Action item.
What you return should match the data word for word, minus the images.

(Saved entries)

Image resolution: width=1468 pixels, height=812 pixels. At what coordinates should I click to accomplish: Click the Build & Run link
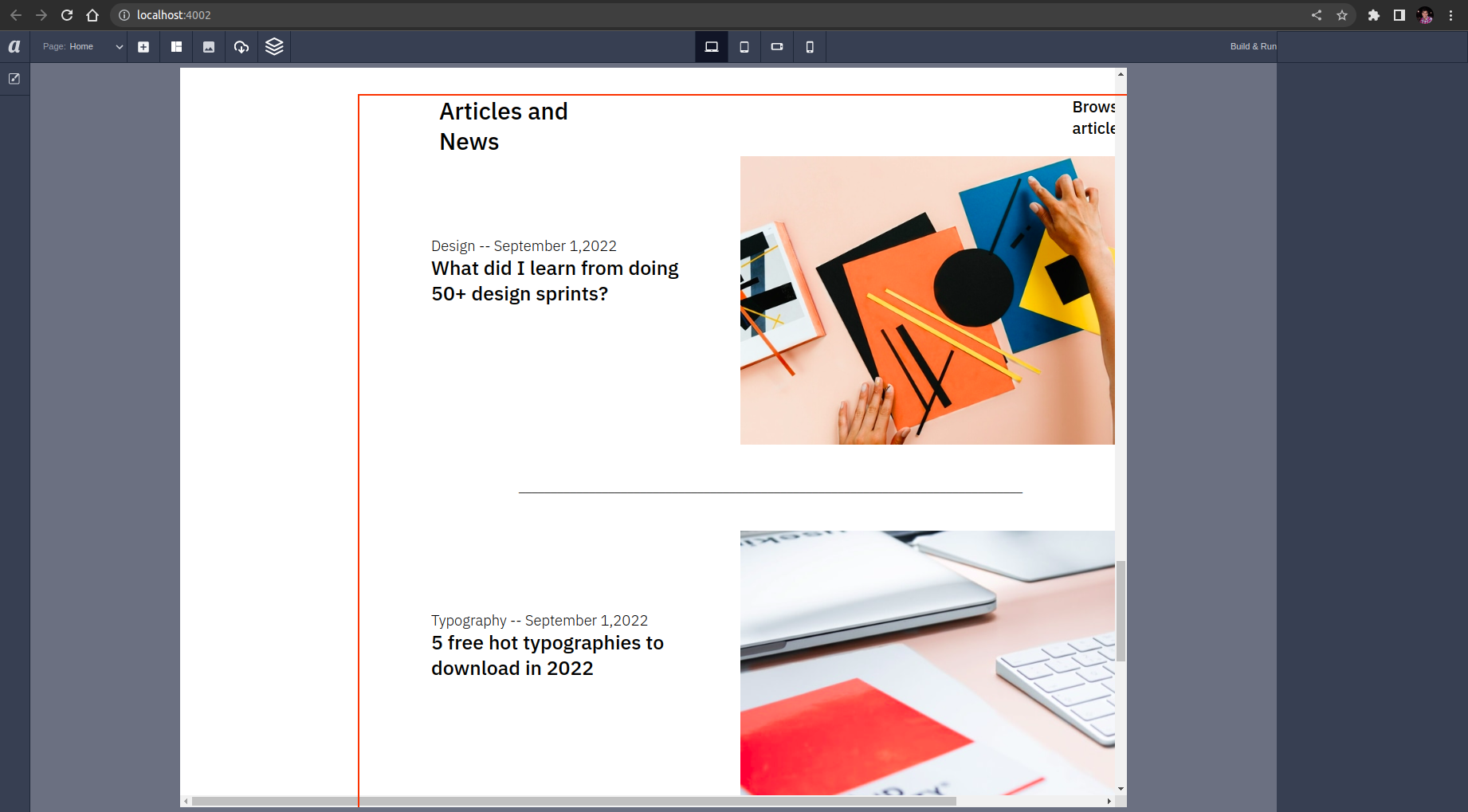coord(1252,46)
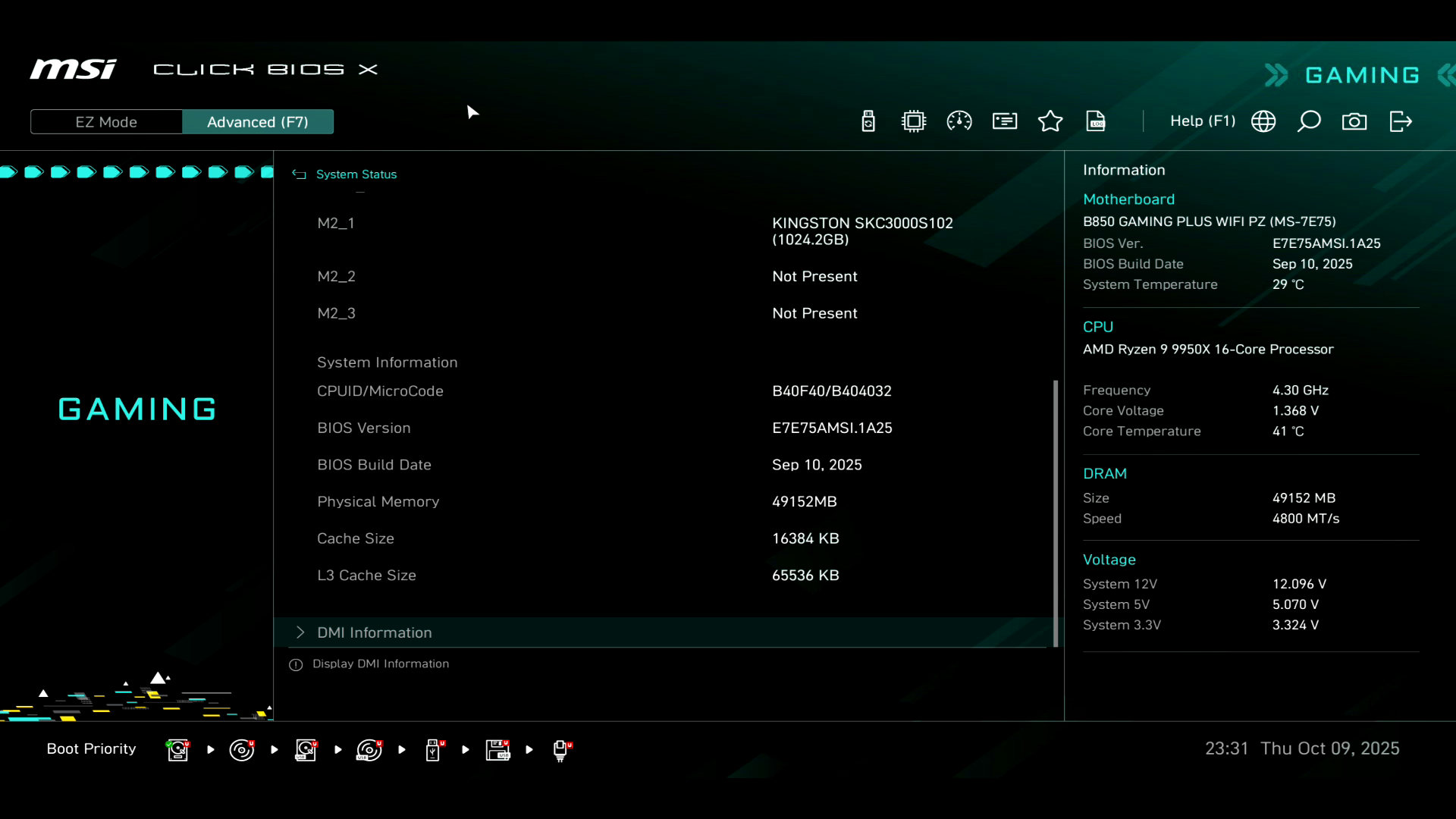
Task: Open the speedometer performance icon
Action: click(x=959, y=121)
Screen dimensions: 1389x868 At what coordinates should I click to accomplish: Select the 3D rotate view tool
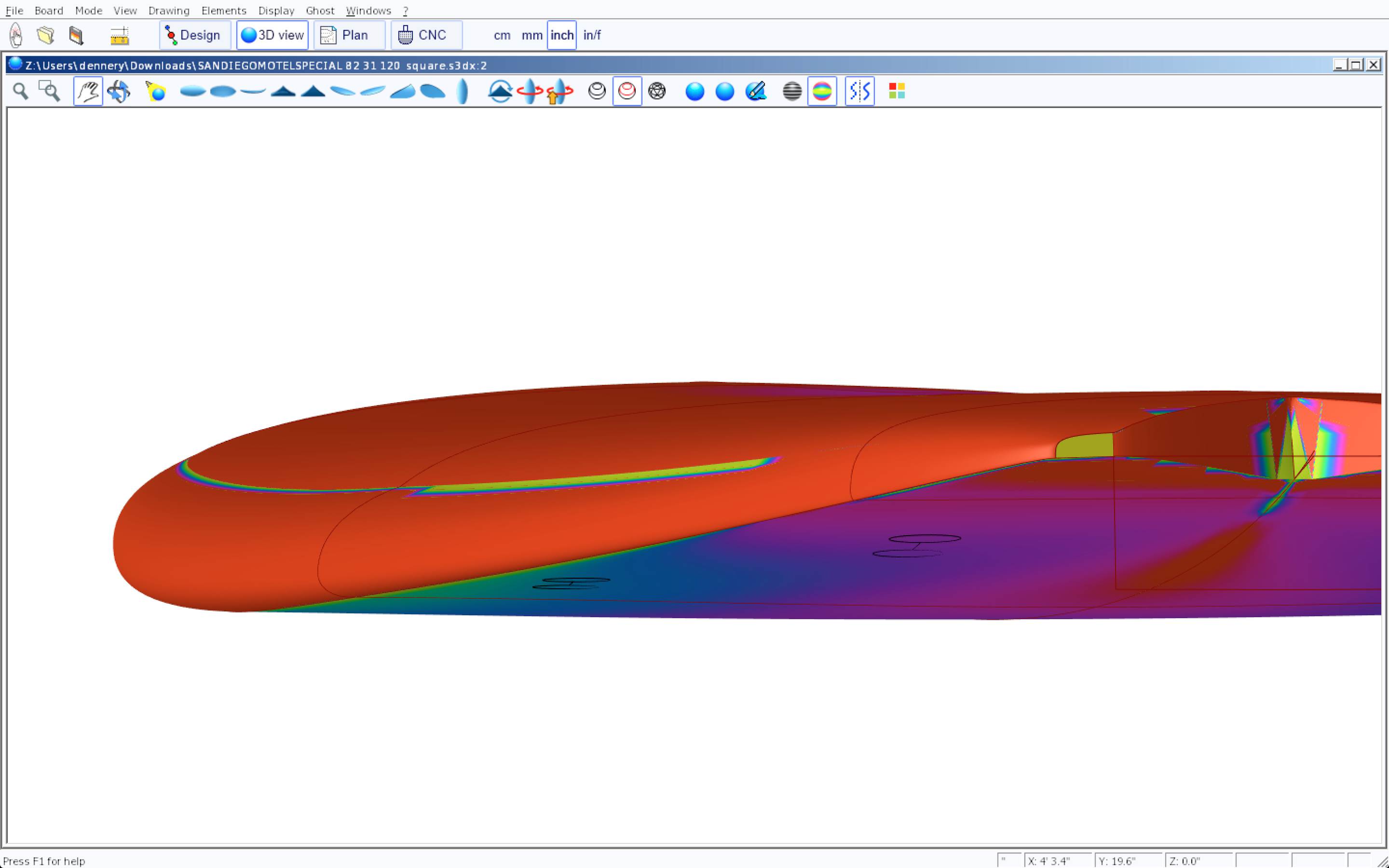pyautogui.click(x=119, y=91)
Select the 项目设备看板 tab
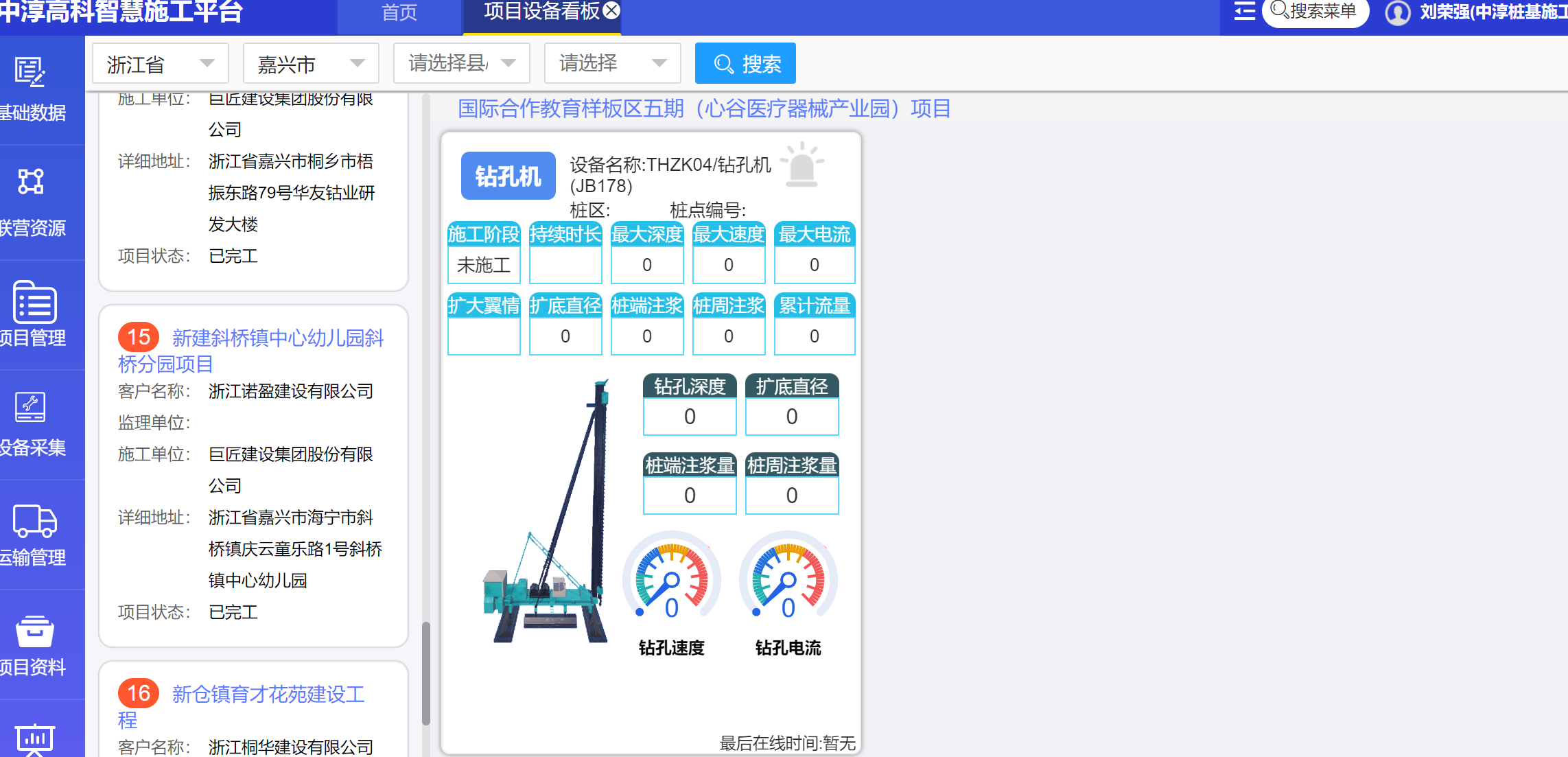The height and width of the screenshot is (757, 1568). point(541,12)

Exercise solution.
Image resolution: width=1468 pixels, height=812 pixels. At what coordinates should I click to accomplish: Click the Build & Run link
coord(1252,46)
Task: Open the speedometer performance icon
Action: click(x=959, y=121)
Screen dimensions: 1389x868 At what coordinates should I click to accomplish: Select the 3D rotate view tool
pyautogui.click(x=119, y=91)
Select the 项目设备看板 tab
The height and width of the screenshot is (757, 1568). point(541,12)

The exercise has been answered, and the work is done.